ATL doesn't allow mixing relative and absolute positions to the same property

ATL parameters interpret position as absolute pixels if it's an int, and a proportion of screen width if it's a float. But of course this means you can't mix them. Want to show a character at 100 pixels to the right of the middle of the screen? Too bad, cause `xpos 0.5 + 100` would mean `xpos 100.5` - 100.5 times the screen width.

It's worse than that. That limitation's at least understandable why it's that way, but you can't even mix them in different places in the same transform. For example,

transform test:
    xpos 200
    linear 1 xpos 0.5

will make a character appear at 200 times the screen width and move to the middle over 1 second.

transform test:
    xpos 0.5
    linear 1 xpos 100

makes the character appear at half a pixel in and move to 100 pixels in.
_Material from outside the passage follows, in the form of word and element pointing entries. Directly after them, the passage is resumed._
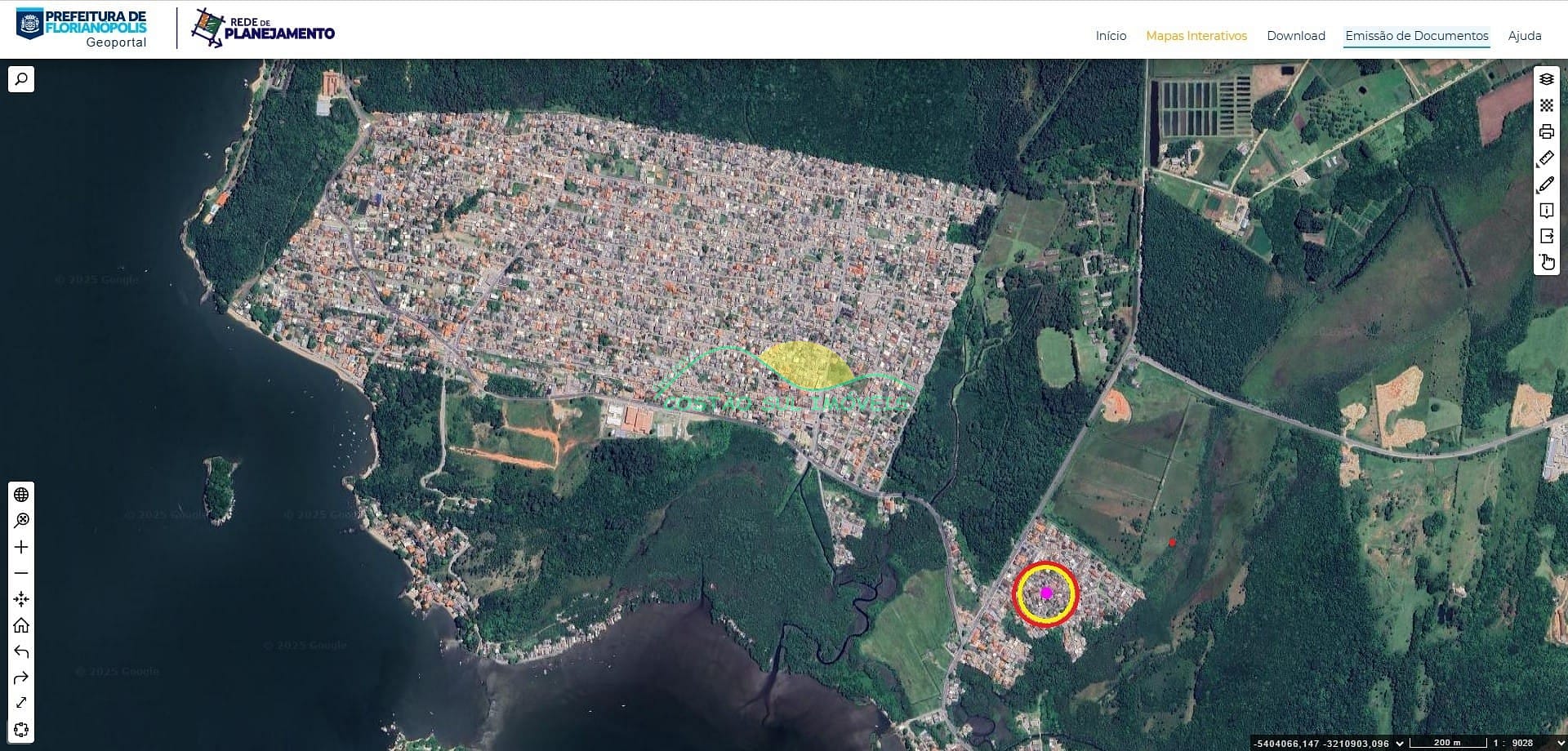The image size is (1568, 751).
Task: Return to the home map extent
Action: 21,625
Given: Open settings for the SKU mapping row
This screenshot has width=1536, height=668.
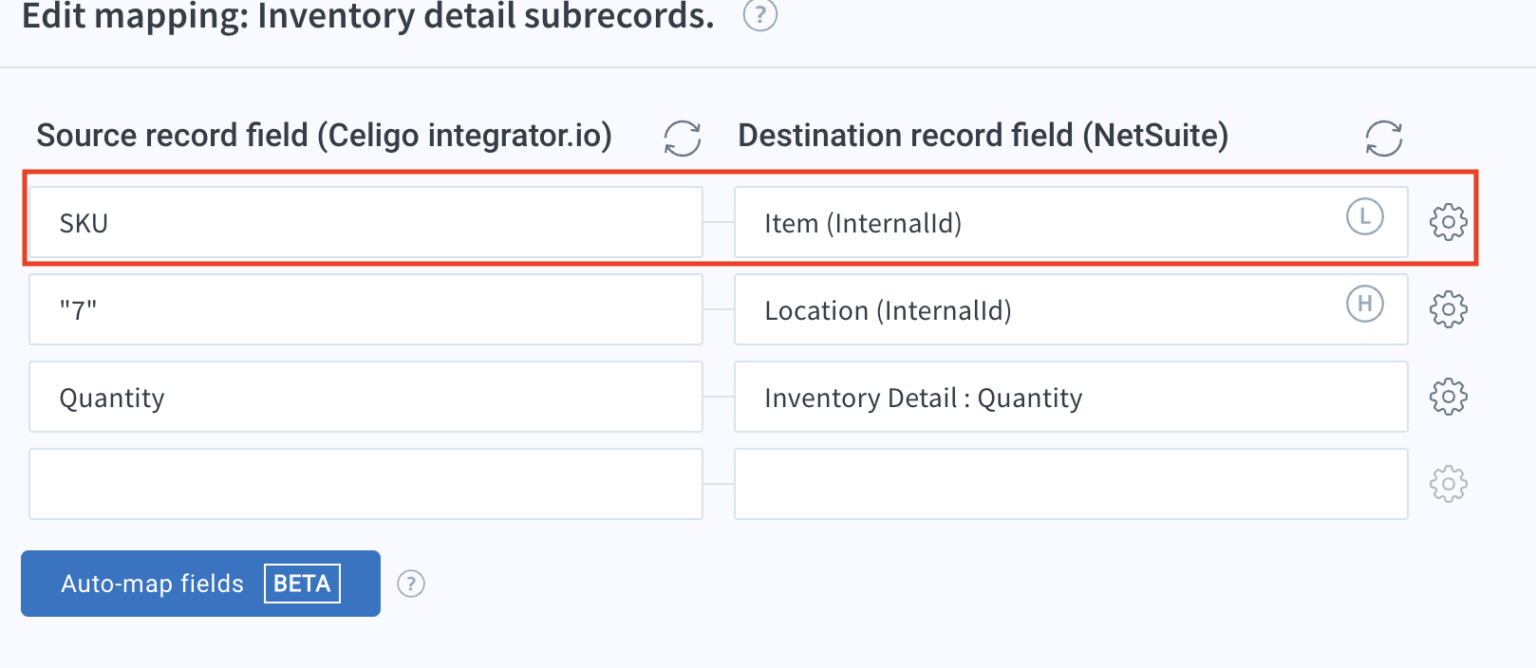Looking at the screenshot, I should tap(1447, 222).
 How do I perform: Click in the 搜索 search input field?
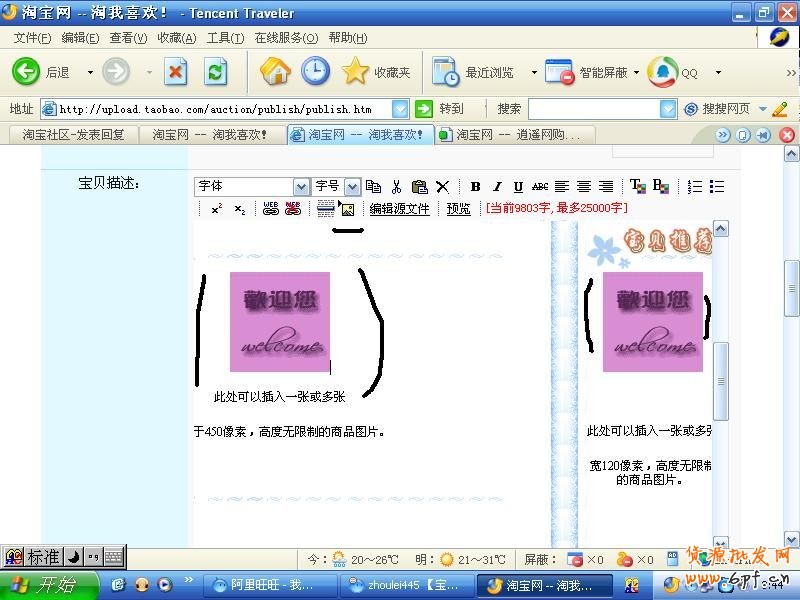pos(594,109)
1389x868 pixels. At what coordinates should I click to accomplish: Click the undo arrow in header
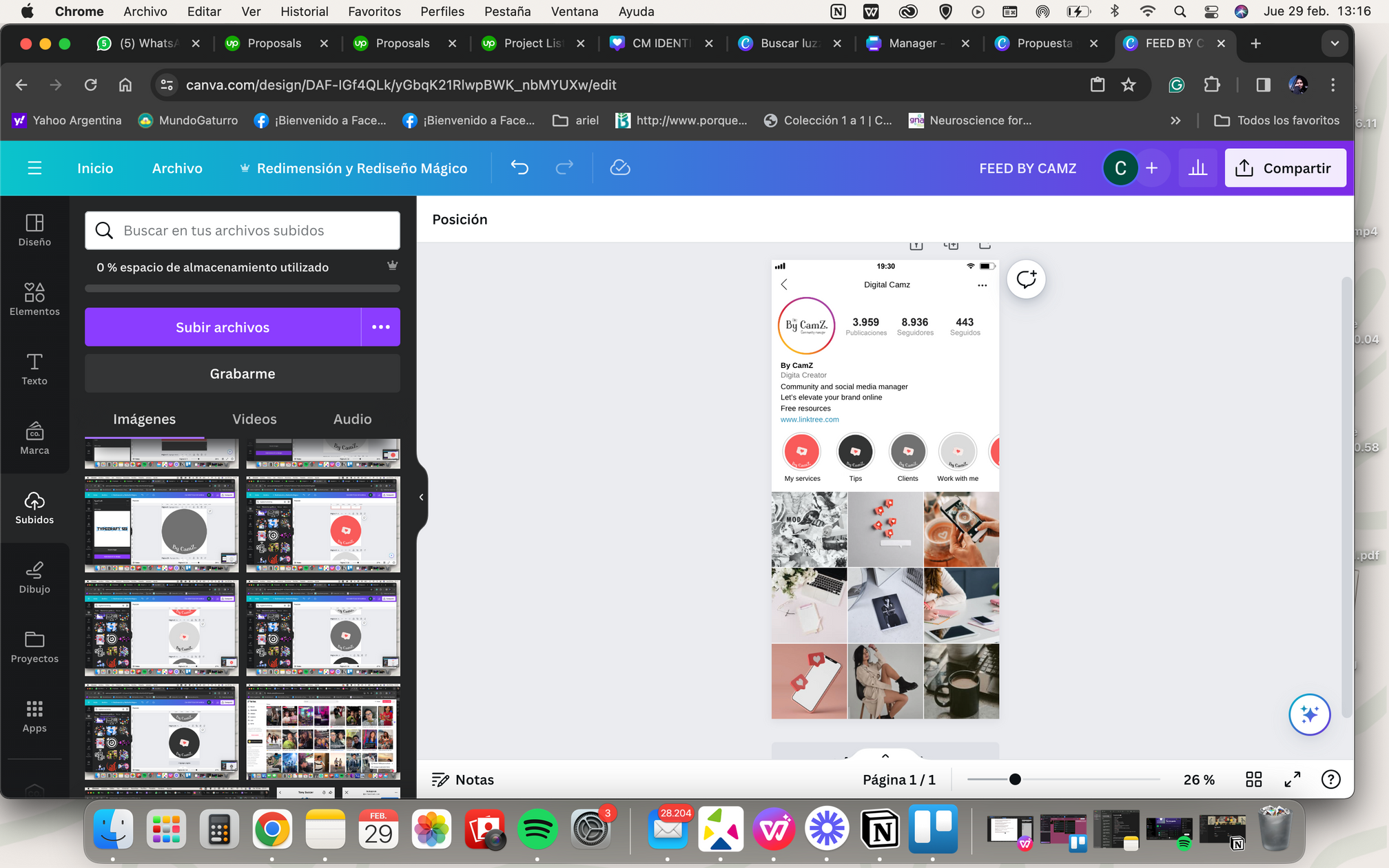[519, 168]
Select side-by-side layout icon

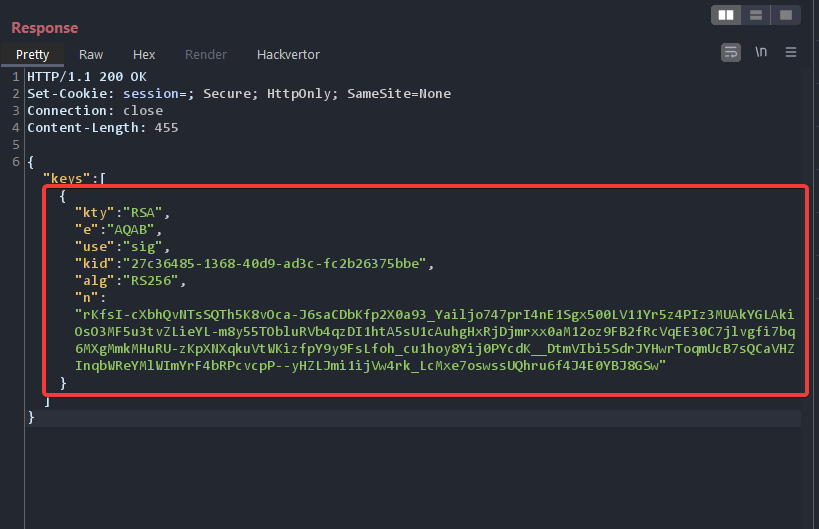click(726, 15)
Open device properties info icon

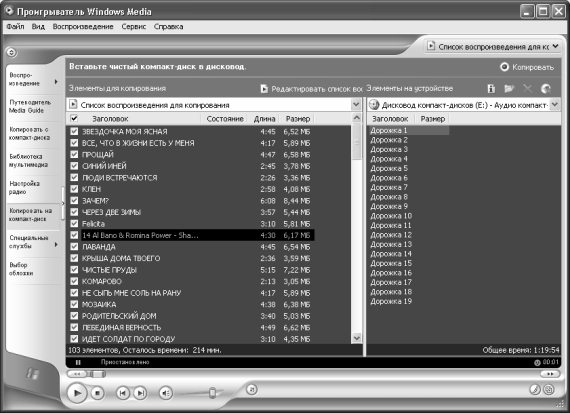click(x=491, y=88)
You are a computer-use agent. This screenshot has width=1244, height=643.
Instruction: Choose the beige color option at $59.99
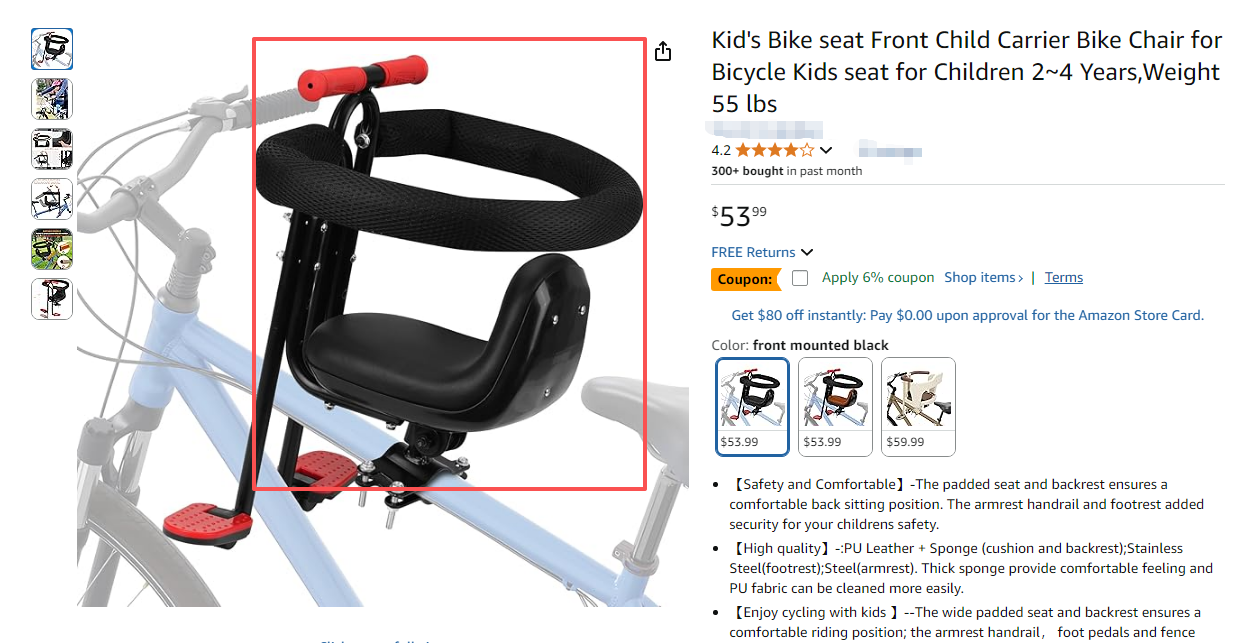[919, 406]
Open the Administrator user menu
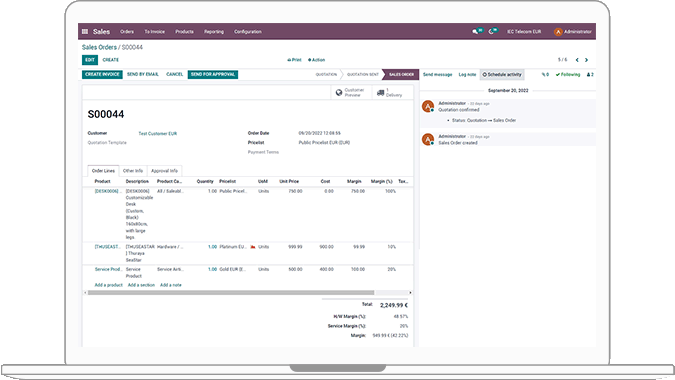 click(x=573, y=31)
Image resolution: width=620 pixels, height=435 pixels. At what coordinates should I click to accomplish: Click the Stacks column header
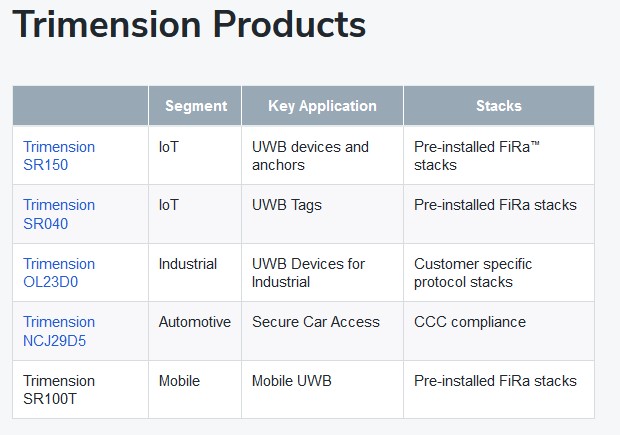coord(498,106)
So apparently it just goes by whichever is last.

Again, in some situations you could use `xoffset` to get around this, but that's a timebomb for a few fun hours debugging when you add a transformation that needs to not touch `xoffset`.

ATL doesn't support defining the duration of an animation based on moving at a constant speed rather than the total duration being a constant

I don't think I need to elaborate here. It's not needed that often, but this would've been the first thing I'd think of if I wrote the ATL specification.

The zorder problem

Here's a common problem that needs solving in visual novels: different characters are shown on screen at once, and we generally want whoever's speaking to be "on top".

The zorder solution: each image onscreen has a zorder and images with higher zorders are shown on top of lower zorders. Whenever a character who's partly behind someone else has a line, you increase their zorder to be higher than the surrounding characters'.

The problem with the zorder system is a lack of *purity*, in the functional sense. Since characters' zorders increase throughout a conversation as they need to be put on top of each other (but rarely decrease since it's always the person who's speaking that motivates a change), snippets of conversation have *side effects*, which makes it very troublesome to edit them or write nonlinear scenes, because if you change a snippet of conversation, it can affect the zorders everyone comes out of it with, which means everything from then until the next screen clear could need to be edited to reflect it.

Renpy also has the `behind` keyword to save you from having to keep track of the ugly growing zorder numbers, but it seems to be syntactic sugar on `zorder` (ie. it adjusts the character's zorder to put them behind the given other characters), and so it has its own problem. Imagine I have four characters on screen:

Alice(zorder 2), Bob(zorder 3), Carl(zorder 1), Dana(zorder 2)

Carl needs to start speaking. So I `show dana behind carl`, then `show bob behind carl`. Problem is, that puts Bob behind Alice as well!

In general, to avoid these unintended side effects we need the zorder change to be *on the character who's motivating the change* and not on the characters around them, otherwise the effects can ripple, requiring me to also `show alice behind bob` - three separate `show` statements for one character's zorder change.

`behind` is exactly the wrong solution. An `infrontof` keyword (ideally with an `all` parameter) would've been 100x more helpful.

`persistent` object returns None on accessing undefined fields

No, that's really what happens. Javascript has infected Renpy. Goodbye run-time typo detection.

This isn't even how Python objects work. Someone added extra code to make the global `persistent` object behave in an unexpected and bug-prone way.